Repeat the entries below exactly. Begin with the first line and end with the line that contains "The image size is (584, 1039).".

** Given records follows **

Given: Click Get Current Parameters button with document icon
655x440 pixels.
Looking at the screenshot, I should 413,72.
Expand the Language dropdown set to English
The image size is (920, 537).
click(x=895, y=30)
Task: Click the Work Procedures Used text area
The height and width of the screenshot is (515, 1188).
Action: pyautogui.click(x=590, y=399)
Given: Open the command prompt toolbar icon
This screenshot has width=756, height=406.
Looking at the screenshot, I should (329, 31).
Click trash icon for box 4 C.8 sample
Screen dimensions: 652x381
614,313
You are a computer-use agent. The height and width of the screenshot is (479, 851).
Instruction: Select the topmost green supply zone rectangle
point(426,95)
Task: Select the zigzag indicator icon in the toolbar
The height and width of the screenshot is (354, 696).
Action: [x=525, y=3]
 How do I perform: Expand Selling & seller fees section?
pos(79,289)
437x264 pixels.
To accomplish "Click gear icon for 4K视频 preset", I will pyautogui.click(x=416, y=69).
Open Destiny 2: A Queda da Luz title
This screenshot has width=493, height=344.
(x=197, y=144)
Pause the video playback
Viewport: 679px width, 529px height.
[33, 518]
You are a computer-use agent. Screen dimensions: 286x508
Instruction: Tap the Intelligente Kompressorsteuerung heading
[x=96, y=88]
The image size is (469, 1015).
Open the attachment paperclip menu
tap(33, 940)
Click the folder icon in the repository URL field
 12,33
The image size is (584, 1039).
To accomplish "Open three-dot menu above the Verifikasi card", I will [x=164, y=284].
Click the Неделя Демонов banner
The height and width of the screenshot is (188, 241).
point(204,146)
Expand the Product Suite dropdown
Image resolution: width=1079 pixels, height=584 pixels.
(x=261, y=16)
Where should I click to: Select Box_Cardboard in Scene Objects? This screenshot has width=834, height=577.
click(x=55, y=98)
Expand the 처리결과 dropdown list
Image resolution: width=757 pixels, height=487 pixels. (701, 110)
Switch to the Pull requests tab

** End of Given records **

| Answer space |
Given: Click Get Current Parameters button with document icon
655x440 pixels.
Looking at the screenshot, I should 413,72.
Expand the Language dropdown set to English
The image size is (920, 537).
click(x=895, y=30)
Task: Click the Work Procedures Used text area
The height and width of the screenshot is (515, 1188).
Action: pyautogui.click(x=590, y=399)
Given: Open the command prompt toolbar icon
This screenshot has width=756, height=406.
Looking at the screenshot, I should (329, 31).
Click trash icon for box 4 C.8 sample
Screen dimensions: 652x381
614,313
You are a computer-use agent. The height and width of the screenshot is (479, 851).
Instruction: Select the topmost green supply zone rectangle
point(426,95)
Task: Select the zigzag indicator icon in the toolbar
The height and width of the screenshot is (354, 696).
Action: [x=525, y=3]
 How do I perform: Expand Selling & seller fees section?
pos(79,289)
437x264 pixels.
To accomplish "Click gear icon for 4K视频 preset", I will pyautogui.click(x=416, y=69).
Open Destiny 2: A Queda da Luz title
This screenshot has width=493, height=344.
(x=197, y=144)
Pause the video playback
Viewport: 679px width, 529px height.
[33, 518]
You are a computer-use agent. Screen dimensions: 286x508
Instruction: Tap the Intelligente Kompressorsteuerung heading
[x=96, y=88]
The image size is (469, 1015).
Open the attachment paperclip menu
tap(33, 940)
Click the folder icon in the repository URL field
 12,33
The image size is (584, 1039).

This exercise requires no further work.